[Work instructions] Skip every line before the one containing "Tarifs et politique de livraison (774, 1292)", then copy that line and the rest of the entries below exactly, through the last line.

◆ ◆ ◆ ◆ ◆

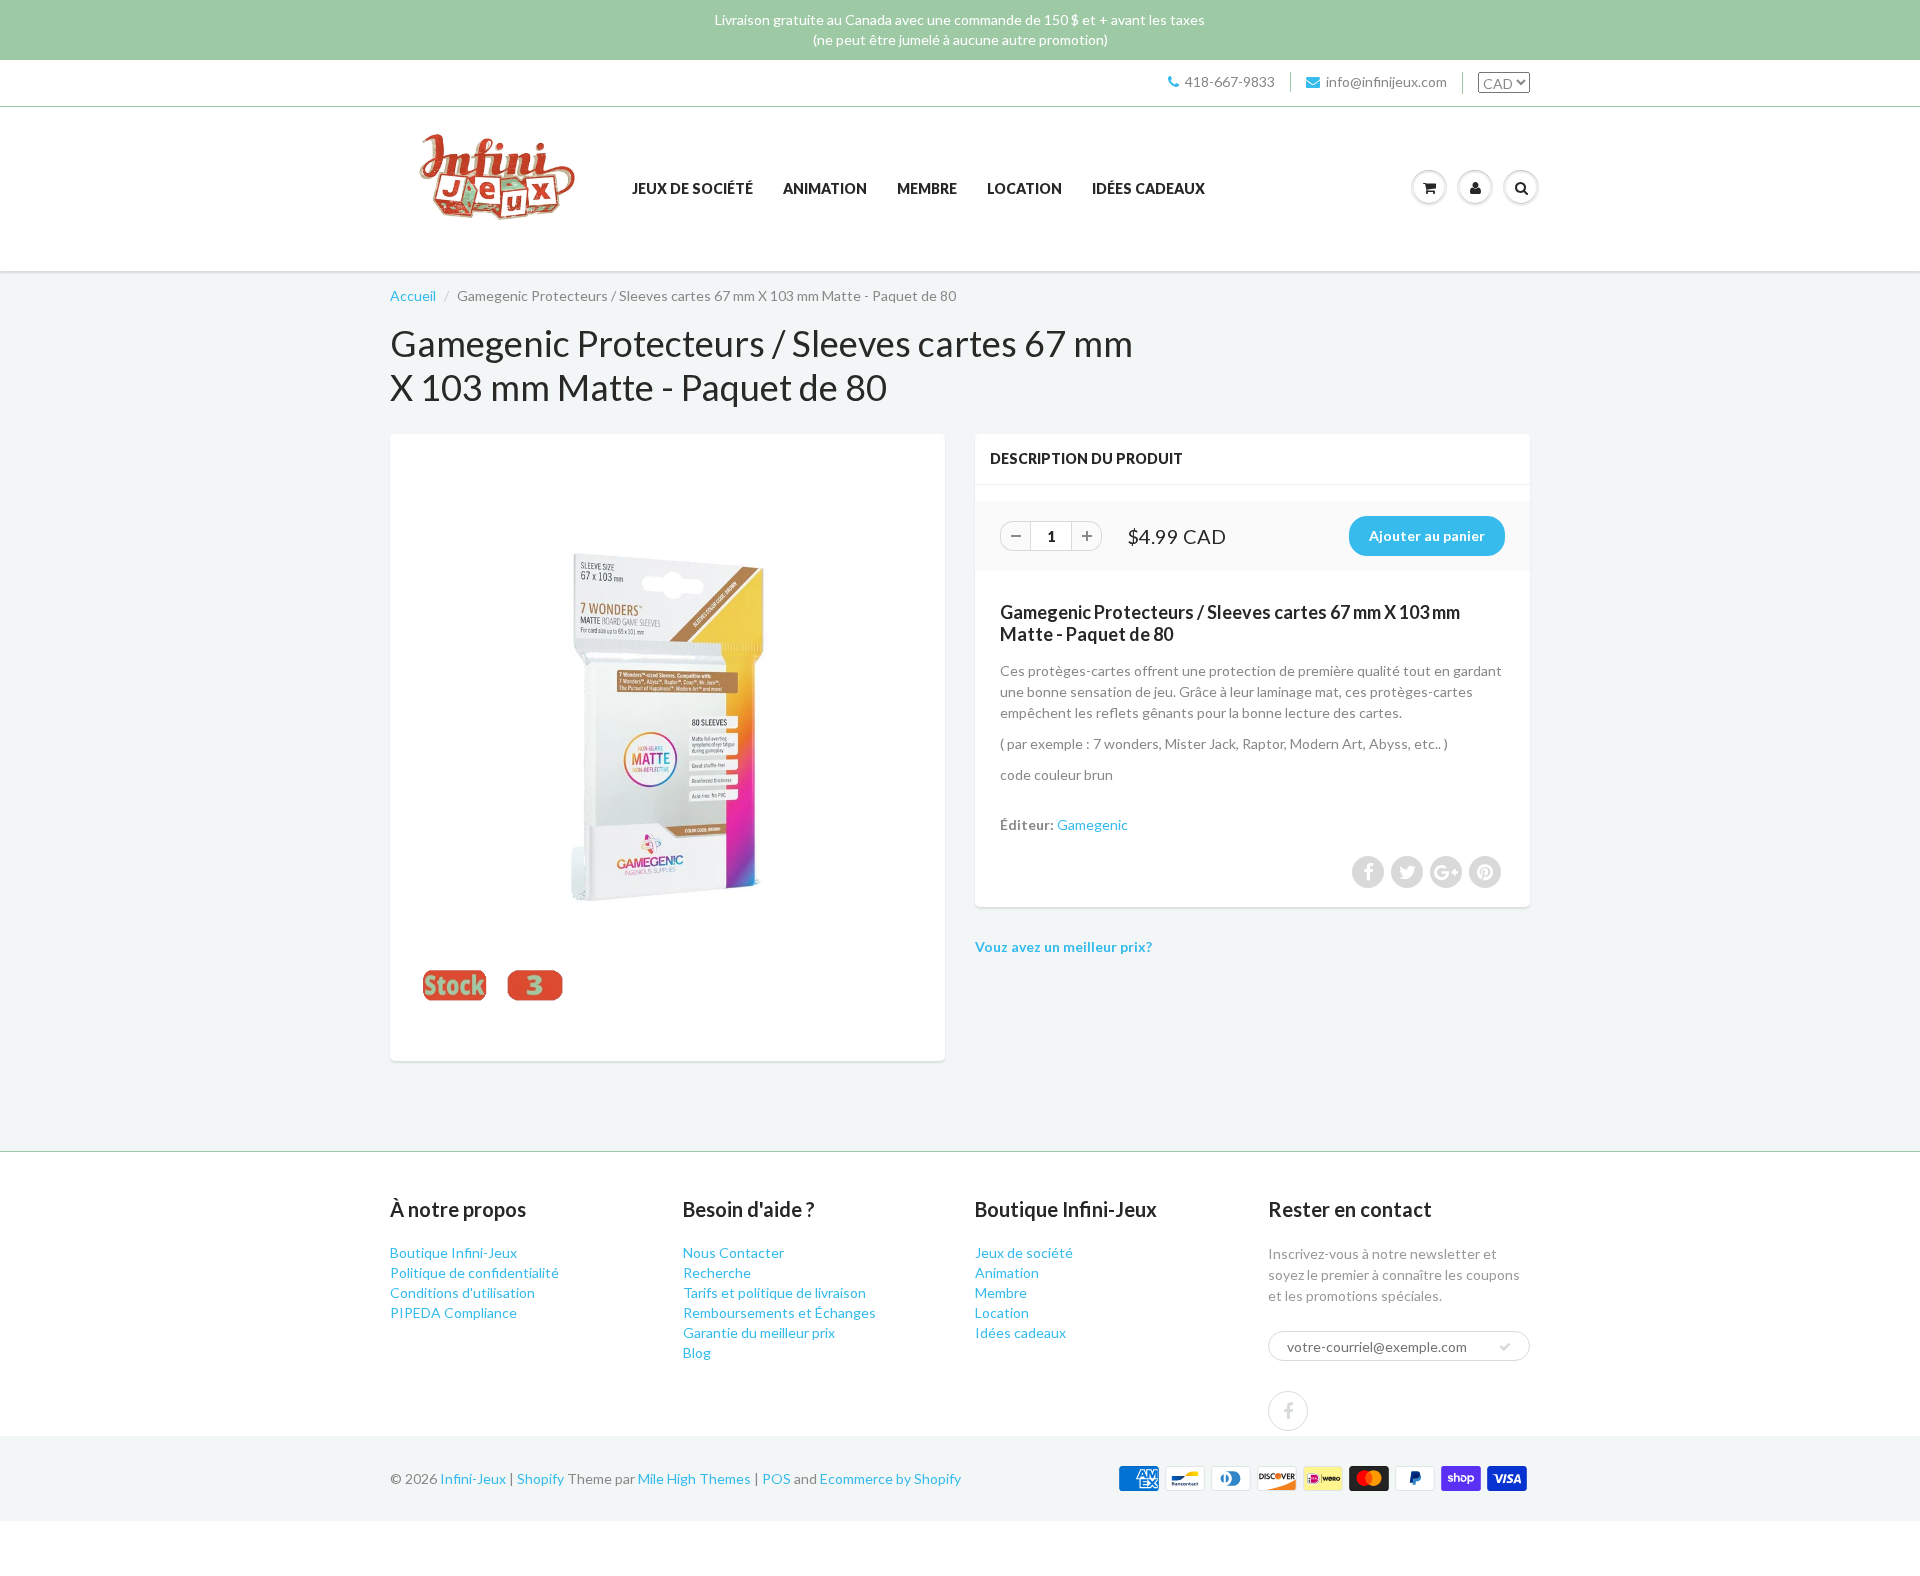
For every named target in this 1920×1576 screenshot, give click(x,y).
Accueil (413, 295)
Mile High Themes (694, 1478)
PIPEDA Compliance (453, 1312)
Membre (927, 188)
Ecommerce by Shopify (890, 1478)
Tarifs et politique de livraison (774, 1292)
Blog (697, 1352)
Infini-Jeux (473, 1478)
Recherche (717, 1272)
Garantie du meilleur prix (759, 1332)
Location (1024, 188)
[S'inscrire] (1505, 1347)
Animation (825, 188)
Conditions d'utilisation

◆ ◆ ◆ ◆ ◆

[Answer area]
Tarifs et politique de livraison (774, 1292)
Blog (697, 1352)
Infini-Jeux (473, 1478)
Recherche (717, 1272)
Garantie du meilleur prix (759, 1332)
Location (1024, 188)
[S'inscrire] (1505, 1347)
Animation (825, 188)
Conditions d'utilisation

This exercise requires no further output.